When treating patients with COVID-19, every second a clinician is exposed to the patient could mean a higher chance of infection and spreading it to others. One hospital found a creative way to increase patient safety and reduce clinician exposure.
New Jersey was one of the first states to be hit hard by the pandemic. At one point, St. Joseph’s Health, made up of two acute facilities, a subacute/long-term care facility and more than 40 ambulatory facilities located across New Jersey, had more than 80% of one of its facilities' capacity treating COVID-19 patients.1
“Some of our COVID-19 patients were very sick and ended up spending a lot of time in the hospital, as we were trying to care for them and get them to a better place to be discharged. We had patients who required a lot of care, and to be able to meet these challenges required us to be flexible and adapt on the fly to whatever was occurring each day,” said Matt Orlando, respiratory therapy director.
Clinicians created isolation rooms for COVID-19 patients. They typically used workstations on wheels (WOWs) to assist with patient care, but they required extensive disinfection after each patient’s use to prevent COVID-19 spread, which took time to complete.
“The WOWs are typically very convenient for staff to use since they have screens, scanners and locked drawers for patient medications, but it became a burden and a safety risk to have to disinfect one after it was used in an isolation room,” said Janice Wojcik, director of Nursing Informatics. “With a large number of our inpatients dealing with COVID-19, the time it took to disinfect the carts added up fast.”
To save time, they put Zebra smartphones in plastic bags and walked into the isolation room to take pictures of the data on a patient’s ventilator using Camera CaptureTM, a standalone mobile app that makes it easy to add photos to a patient's electronic chart. They would then manually enter the data into the chart in the ventilator flowsheet. This method assisted with getting a more accurate time stamp of when the ventilator data were read. It also worked with older ventilators that cannot integrate with CareAware iBus®.
“The respiratory therapists were already using the Zebra phone for their primary source of communication, and Camera Capture was already on the devices,” said Orlando. “We came up with the idea that if we use Camera Capture in certain patients' rooms to capture the ventilator data, it would actually save us from having to bring the WOW into the room. Putting the phone into a plastic bag, taking it into the room and then disposing of the bag when you came back out was not a problem.”
St. Joseph's Health staff use a Zebra phone to take a picture of a ventilator screen. (Source: St. Joseph's Health)
“The use of Camera Capture helped us minimize the movement of equipment in and out of COVID-19 isolation rooms as well as the amount of time staff had to spend in the room,” said Wojcik. “It helped them to focus more time on patient care and less time in the room documenting.”

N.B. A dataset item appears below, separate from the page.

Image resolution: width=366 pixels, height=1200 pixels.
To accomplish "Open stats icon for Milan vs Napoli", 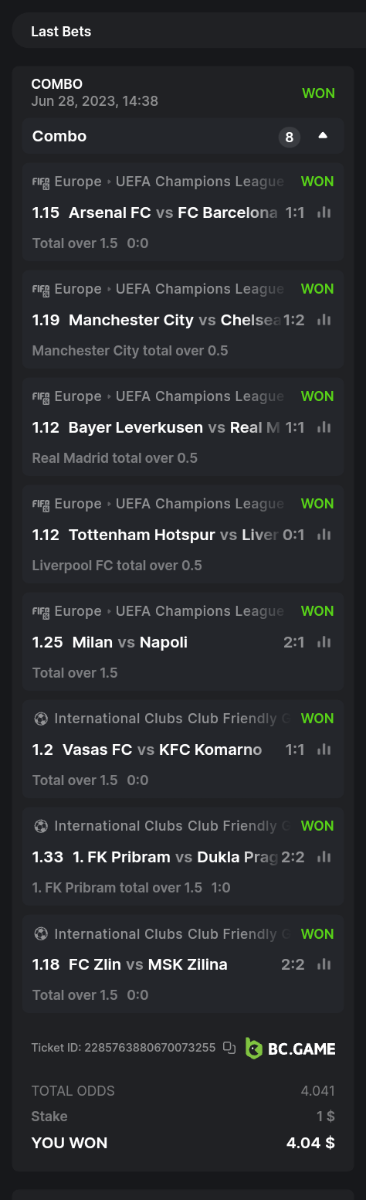I will coord(324,642).
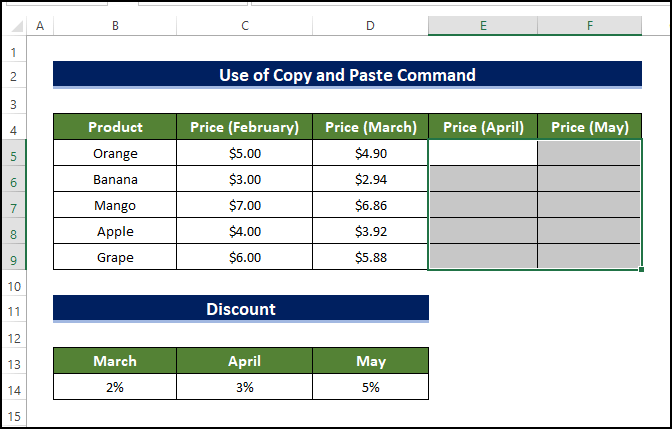Click the column F header
Screen dimensions: 672x429
coord(589,25)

Using Camera Capture, St. Joseph’s Health reduced the number of times they had to disinfect a WOW daily, which on average takes a little over three minutes to disinfect per unit per patient, plus additional time to dry.2
“In addition to the time saved, there was a degree of clinician comfort that came out of using the smaller device and feeling that they didn't have to take as much of a risk to go into an isolation room with bigger equipment and then drag it back out and have to spend time disinfecting it,” said Orlando.
Staff at St. Joseph hope other clinicians can learn from their creativity to help reduce COVID-19 exposure and save time to focus more on patient care.
1Based on occupancy data from April 2020.
2Based on 10 timed trials to disinfect a WOW.